Cela soulève une question intéressante : est-ce que les grimpeurs serrent inconsciemment les dents pour être plus performants, ce qui développerait ces muscles ? Ou est-ce une simple réponse au stress et à la concentration intense que demande ce sport ? La question reste ouverte.
Les mécanismes cachés : comment ça marche ?
La même équipe de recherche a publié un nouvel article en 2024 qui éclaire les mécanismes en jeu. Voici ce qui se passe lorsque vous serrez les dents pendant un effort intense :
- Une meilleure stabilisation : La contraction des muscles de la mâchoire stabilise l’ensemble tête-cou.
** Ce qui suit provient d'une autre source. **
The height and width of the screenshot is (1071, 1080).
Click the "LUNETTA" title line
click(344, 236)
Cette base solide permet une bien meilleure transmission des forces à travers les chaînes musculaires jusqu’aux bras.
- Des réflexes optimisés : L’action de serrer active des récepteurs qui, via la moelle épinière, augmentent la « réactivité » des muscles. Ils répondent plus vite et plus fort à la commande du cerveau.
- Un équilibre amélioré : Les signaux envoyés par la mâchoire sont intégrés par le système qui gère notre équilibre. Cela permet une meilleure synchronisation du corps, essentielle dans les mouvements dynamiques de l’escalade.
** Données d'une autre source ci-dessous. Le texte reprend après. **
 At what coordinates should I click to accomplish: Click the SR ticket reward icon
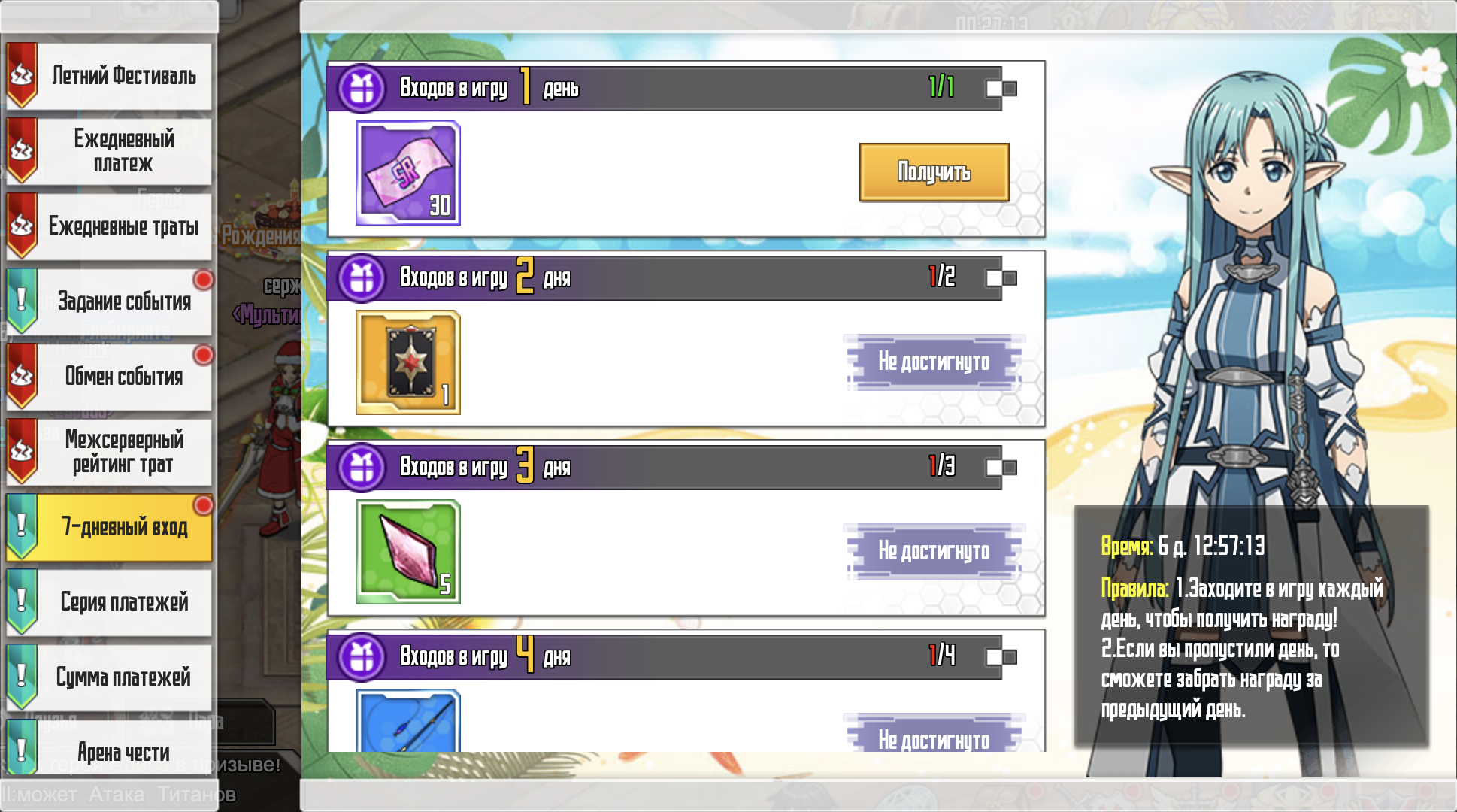pos(408,173)
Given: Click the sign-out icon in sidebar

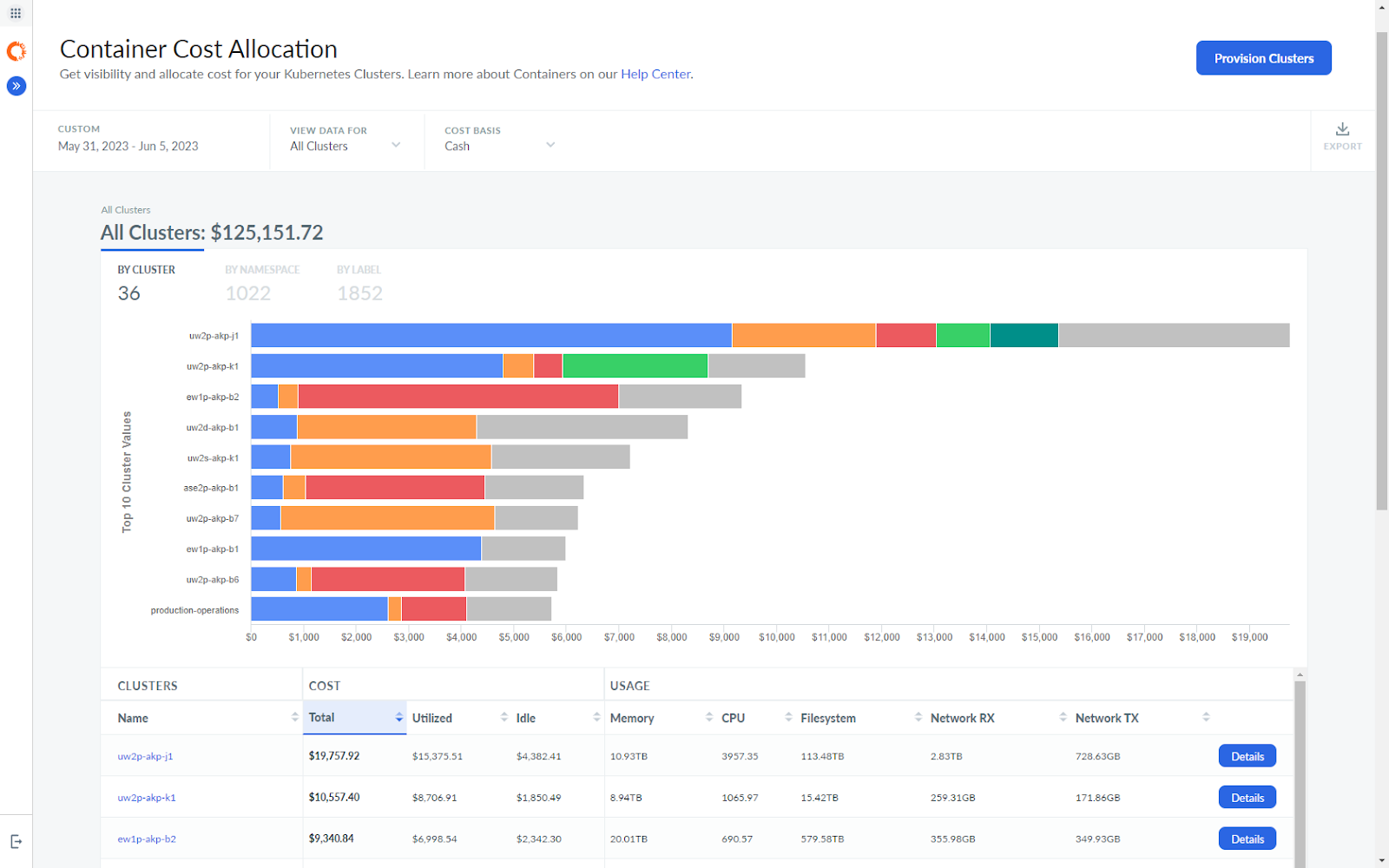Looking at the screenshot, I should [16, 841].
La force des doigts : le vrai nerf de la guerre
Malgré ces découvertes passionnantes, il est crucial de garder les pieds sur terre (ou plutôt, les doigts sur les prises). La connexion avec la mâchoire est un « plus », un optimisateur, mais elle ne remplace pas le facteur de performance numéro un en escalade.
Comme le souligne une analyse des muscles en jeu en escalade, les études d’électromyographie (EMG) montrent des activations extrêmes des muscles de l’avant-bras, qui peuvent dépasser 190% de leur contraction volontaire maximale. C’est là que se situe la véritable source de la force.
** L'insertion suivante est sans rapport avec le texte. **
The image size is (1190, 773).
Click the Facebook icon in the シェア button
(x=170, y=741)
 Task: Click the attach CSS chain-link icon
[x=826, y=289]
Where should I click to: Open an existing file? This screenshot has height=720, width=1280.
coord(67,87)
Des travaux comme la thèse de G. Levernier (2019) confirment que la force des doigts est le principal déterminant de la performance, surtout en bloc. En effet, selon GrimPactu, cette force expliquerait 60% de la performance en difficulté. C’est pourquoi les entraînements spécifiques, comme ceux étudiés par Escalade.pro, sont si efficaces.
Alors, faut-il grimper la mâchoire serrée ?
La réponse est… probablement pas consciemment. Tenter de serrer les dents en permanence pourrait entraîner des tensions au niveau des cervicales et des problèmes dentaires (bruxisme).
Il est plus juste de voir ce phénomène comme une co-contraction naturelle et inconsciente qui se produit lors d’un effort maximal. C’est le signe que votre corps mobilise toutes ses ressources pour réussir un mouvement.
Plutôt que d’ajouter des « exercices de mâchoire » à votre routine, l’enseignement principal est de comprendre à quel point le corps est un système interconnecté. La prochaine fois que vous serez au pied d’un projet, rappelez-vous que la force vient avant tout de vos doigts et de votre entraînement. Mais si, dans le mouvement clé, vous vous surprenez à serrer les dents, souriez intérieurement : c’est simplement votre corps qui se met en mode « performance maximale ».